Hawkes argues that Bennett’s second prong does not actually require an agency action to have independent consequences. And if practical effects suffice, Hawkes argues, a JD is clearly final. A JD effectively compels a property owner to choose from one of three financially ruinous choices: stop using the property, seek a permit, or risk an enforcement action. In any case, Hawkes says, a JD is final because it does have legal effects. Among other things, the Corps treats the JD as conclusive in the subsequent permit process. (The government replies that although the Corps will later rely on the JD as a practical matter, the JD is not legally binding in later proceedings.) This, in turn, tees up Hawkes’s argument that there is no other adequate remedy at law, because deferring review until a permit has been denied is senseless. Why, Hawkes asks, should it go through a burdensome permit process only to determine whether it must go through a burdensome permit process?

 

Ultimately, this case is closer than Sackett. The legal effect here is less immediate and less overtly coercive; an affirmative JD confirms the need for a property owner to go through the permitting process, but it does not directly impose liability. Still, the government might be left high and dry. The concurring judge in the Eighth Circuit characterized the Court in Sackett as being “concerned with just how difficult and confusing it can be for a landowner to predict whether or not his or her land falls within CWA jurisdiction.” If that was indeed the concern, it applies here too. And Hawkes presents a compelling set of facts, in which the permit process appears particularly burdensome and costly and in which Corps employees allegedly tried to scare Hawkes into forgoing its development plans. These facts may be unusual, but they also make it easy to craft a fairness argument in favor of judicial review of the JD.

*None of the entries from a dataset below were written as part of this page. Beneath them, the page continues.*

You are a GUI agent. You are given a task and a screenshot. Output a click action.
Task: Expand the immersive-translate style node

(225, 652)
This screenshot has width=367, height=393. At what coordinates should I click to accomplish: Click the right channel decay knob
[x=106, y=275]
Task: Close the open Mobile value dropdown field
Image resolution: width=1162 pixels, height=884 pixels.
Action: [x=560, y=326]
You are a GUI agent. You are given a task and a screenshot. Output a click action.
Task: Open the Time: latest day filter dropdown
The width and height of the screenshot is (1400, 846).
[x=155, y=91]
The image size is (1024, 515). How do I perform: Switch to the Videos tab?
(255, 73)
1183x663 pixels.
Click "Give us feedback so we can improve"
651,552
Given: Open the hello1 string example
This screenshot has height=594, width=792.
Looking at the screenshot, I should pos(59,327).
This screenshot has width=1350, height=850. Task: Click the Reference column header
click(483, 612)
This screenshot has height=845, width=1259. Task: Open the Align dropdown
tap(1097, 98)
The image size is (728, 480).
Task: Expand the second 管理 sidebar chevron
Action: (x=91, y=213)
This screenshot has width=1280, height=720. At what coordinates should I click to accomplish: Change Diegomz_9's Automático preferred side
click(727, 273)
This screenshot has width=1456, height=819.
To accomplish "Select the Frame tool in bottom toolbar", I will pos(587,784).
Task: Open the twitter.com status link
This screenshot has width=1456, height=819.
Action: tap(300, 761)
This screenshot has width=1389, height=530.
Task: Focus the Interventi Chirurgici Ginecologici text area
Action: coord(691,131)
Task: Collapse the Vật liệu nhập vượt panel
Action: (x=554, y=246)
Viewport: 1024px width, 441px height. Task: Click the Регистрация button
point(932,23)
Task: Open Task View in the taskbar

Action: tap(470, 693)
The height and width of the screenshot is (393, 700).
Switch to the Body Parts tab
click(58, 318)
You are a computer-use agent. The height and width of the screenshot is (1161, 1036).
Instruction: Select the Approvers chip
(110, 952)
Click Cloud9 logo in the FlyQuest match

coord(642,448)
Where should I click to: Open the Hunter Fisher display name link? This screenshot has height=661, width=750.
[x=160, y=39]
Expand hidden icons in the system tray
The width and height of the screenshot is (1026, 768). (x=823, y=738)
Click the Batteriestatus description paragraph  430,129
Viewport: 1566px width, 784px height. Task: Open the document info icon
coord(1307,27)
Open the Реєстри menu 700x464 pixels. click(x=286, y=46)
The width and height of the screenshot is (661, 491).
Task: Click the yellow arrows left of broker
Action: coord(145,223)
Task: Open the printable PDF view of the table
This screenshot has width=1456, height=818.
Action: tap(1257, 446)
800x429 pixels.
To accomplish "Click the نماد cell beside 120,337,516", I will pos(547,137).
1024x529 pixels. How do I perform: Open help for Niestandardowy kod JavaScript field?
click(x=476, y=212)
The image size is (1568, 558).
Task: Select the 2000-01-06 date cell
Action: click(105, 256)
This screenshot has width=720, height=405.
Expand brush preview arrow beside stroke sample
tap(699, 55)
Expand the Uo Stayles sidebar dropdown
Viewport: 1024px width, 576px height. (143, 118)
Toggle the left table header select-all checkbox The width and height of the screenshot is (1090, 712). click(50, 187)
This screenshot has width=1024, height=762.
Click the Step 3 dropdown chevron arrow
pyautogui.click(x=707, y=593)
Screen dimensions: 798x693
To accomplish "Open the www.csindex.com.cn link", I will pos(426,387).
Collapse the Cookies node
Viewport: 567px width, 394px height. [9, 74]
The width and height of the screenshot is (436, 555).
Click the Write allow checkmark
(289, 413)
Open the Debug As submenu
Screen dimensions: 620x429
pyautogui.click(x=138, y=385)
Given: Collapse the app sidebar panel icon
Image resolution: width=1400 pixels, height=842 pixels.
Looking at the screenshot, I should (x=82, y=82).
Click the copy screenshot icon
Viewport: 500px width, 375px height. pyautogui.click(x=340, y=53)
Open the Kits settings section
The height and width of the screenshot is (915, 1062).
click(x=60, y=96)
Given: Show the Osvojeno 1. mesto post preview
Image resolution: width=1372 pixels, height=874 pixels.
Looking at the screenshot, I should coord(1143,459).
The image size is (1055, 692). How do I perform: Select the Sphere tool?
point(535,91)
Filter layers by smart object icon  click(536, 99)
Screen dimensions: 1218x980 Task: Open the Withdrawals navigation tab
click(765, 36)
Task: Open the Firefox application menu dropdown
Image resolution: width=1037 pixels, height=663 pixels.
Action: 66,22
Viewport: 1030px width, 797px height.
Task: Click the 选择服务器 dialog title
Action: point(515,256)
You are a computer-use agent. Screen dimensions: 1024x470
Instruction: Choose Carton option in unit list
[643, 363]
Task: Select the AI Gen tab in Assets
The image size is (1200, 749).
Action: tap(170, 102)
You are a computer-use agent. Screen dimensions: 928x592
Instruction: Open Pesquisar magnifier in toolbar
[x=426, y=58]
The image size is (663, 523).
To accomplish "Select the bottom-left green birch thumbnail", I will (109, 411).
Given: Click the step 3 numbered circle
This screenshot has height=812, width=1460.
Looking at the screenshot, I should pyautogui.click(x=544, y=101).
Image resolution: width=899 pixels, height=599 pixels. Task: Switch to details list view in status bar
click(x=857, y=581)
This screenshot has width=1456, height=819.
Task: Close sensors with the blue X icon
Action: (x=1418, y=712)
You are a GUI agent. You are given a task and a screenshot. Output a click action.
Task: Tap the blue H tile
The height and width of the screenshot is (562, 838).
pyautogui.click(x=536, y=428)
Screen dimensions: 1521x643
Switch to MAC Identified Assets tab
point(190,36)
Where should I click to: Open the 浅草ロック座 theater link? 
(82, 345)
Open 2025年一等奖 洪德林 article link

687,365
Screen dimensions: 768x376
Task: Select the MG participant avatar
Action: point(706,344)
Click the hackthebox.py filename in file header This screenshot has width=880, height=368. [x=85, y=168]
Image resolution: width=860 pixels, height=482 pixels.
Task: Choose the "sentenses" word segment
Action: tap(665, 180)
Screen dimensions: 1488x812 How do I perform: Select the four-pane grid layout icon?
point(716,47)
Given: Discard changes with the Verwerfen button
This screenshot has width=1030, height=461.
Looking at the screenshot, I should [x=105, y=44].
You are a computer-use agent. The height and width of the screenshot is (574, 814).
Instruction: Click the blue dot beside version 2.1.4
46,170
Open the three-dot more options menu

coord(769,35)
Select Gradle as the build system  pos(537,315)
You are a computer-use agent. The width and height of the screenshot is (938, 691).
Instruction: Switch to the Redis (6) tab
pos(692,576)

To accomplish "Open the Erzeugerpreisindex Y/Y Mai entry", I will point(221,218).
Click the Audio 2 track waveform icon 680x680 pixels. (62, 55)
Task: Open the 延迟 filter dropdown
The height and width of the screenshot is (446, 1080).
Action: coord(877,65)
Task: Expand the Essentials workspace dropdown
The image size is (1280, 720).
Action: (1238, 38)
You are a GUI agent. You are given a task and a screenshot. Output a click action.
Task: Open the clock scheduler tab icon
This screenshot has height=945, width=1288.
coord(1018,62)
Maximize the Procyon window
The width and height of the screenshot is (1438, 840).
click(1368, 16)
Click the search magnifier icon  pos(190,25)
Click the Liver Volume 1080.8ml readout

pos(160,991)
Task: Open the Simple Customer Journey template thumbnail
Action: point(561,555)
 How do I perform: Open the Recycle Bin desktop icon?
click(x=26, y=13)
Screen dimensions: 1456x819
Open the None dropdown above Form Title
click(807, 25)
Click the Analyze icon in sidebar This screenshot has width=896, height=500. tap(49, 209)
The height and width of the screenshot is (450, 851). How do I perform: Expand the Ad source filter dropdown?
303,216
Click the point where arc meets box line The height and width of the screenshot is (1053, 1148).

But is fairness part of the analysis under Section 704? By raising that question, the case also gives the Court an opportunity to clarify the requirements for APA finality, an issue that has import beyond the Clean Water Act context. Is Bennett’s second prong really just about “independent” or “direct” legal consequences, or does it allow a more pragmatic inquiry, as other justiciability doctrines sometimes do? Pragmatism has value, but as the government points out, making every informal agency action judicially reviewable could unduly burden agency decision-making and deter agencies from providing parties with useful information. The Court might also consider whether the two-pronged test from Bennett is the correct test at all, given that it is not commanded by the APA’s text and that the Court in Sackett did not phrase it as a two-part test, referring instead to “all of the hallmarks of APA finality that our opinions establish.” In answering these questions, the Court will feel the absence of Justice Antonin Scalia – the author of the majority opinions in both Bennett and Sackett – and will pick up where he (and his fondness for administrative law) left off.